> **Excerpted passage**

Legacy wagons are at the top of our list of vehicles for drivers who want the all-weather capability and safety of Subaru's excellent all-wheel-drive system in a practical, well-engineered package. Beginning with the 2005 models, the Legacy features a rigid new chassis, better weight distribution and a wider track.
Legacy wagons are eminently practical and two-thirds of all Legacy buyers choose them. However, a Legacy sedan is available for drivers who want Subaru confidence and safety in a four-door model.
Across the line-up, all Legacy models offer an excellent balance between ride comfort and handling response. Around town and on the highway the Legacy offers a nice, smooth ride and handles bumpy sections particularly well, and on wet or slippery roads, all-wheel drive, standard on every Subaru, increases driving confidence.
Subaru has long been a cult favorite among drivers who face inclement conditions or want to get off the paved roads for sports activities and want a tough, reliable vehicle that gets decent fuel economy. The Legacy is a superb vehicle for snow, gravel roads and dirt roads.

> **Data provided**

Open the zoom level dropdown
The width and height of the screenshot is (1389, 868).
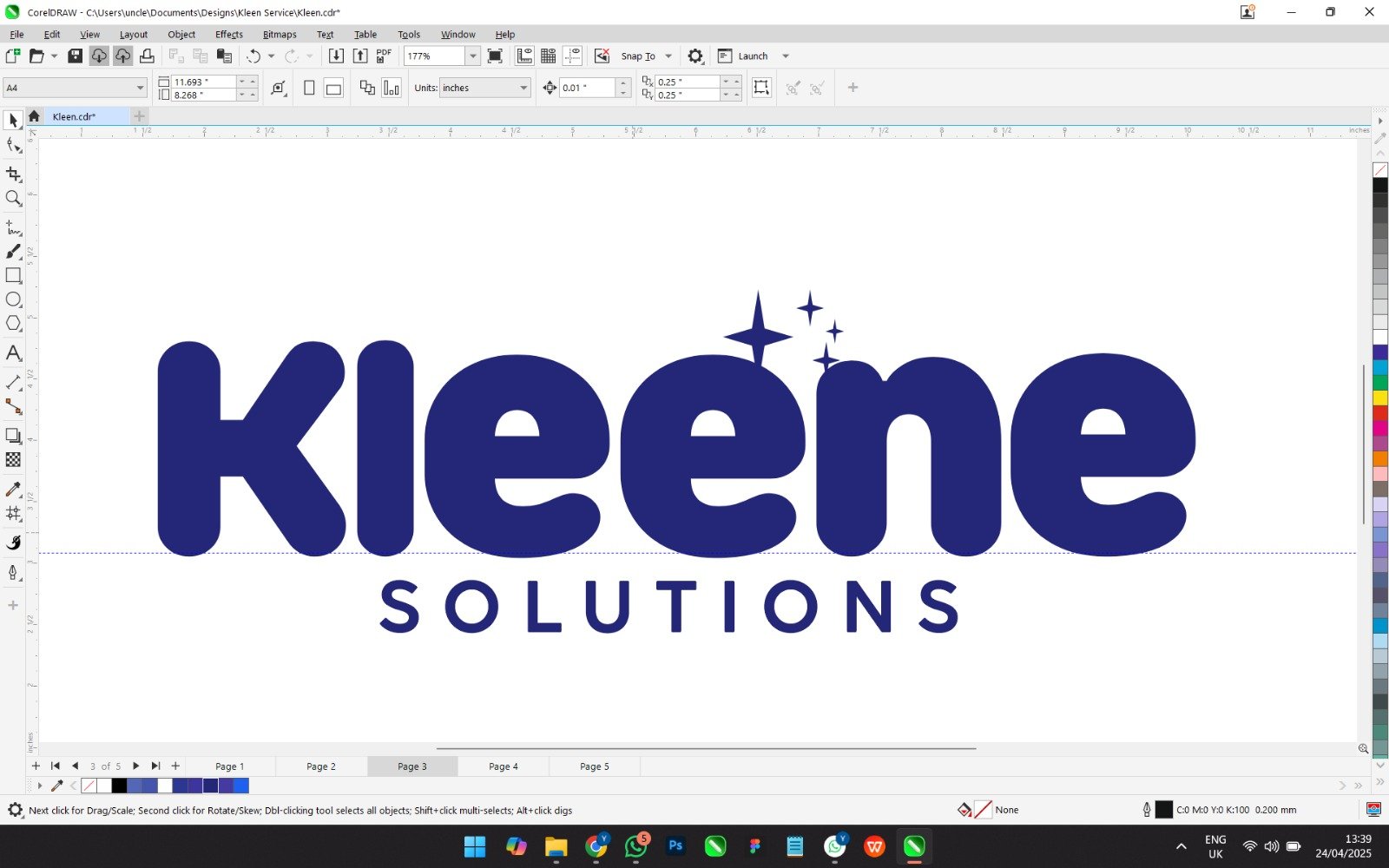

> **Request**
Reproduce the stretch of the Subaru Legacy review from "Legacy wagons are at" through "increases driving confidence.".

> **Result for this task**
Legacy wagons are at the top of our list of vehicles for drivers who want the all-weather capability and safety of Subaru's excellent all-wheel-drive system in a practical, well-engineered package. Beginning with the 2005 models, the Legacy features a rigid new chassis, better weight distribution and a wider track.
Legacy wagons are eminently practical and two-thirds of all Legacy buyers choose them. However, a Legacy sedan is available for drivers who want Subaru confidence and safety in a four-door model.
Across the line-up, all Legacy models offer an excellent balance between ride comfort and handling response. Around town and on the highway the Legacy offers a nice, smooth ride and handles bumpy sections particularly well, and on wet or slippery roads, all-wheel drive, standard on every Subaru, increases driving confidence.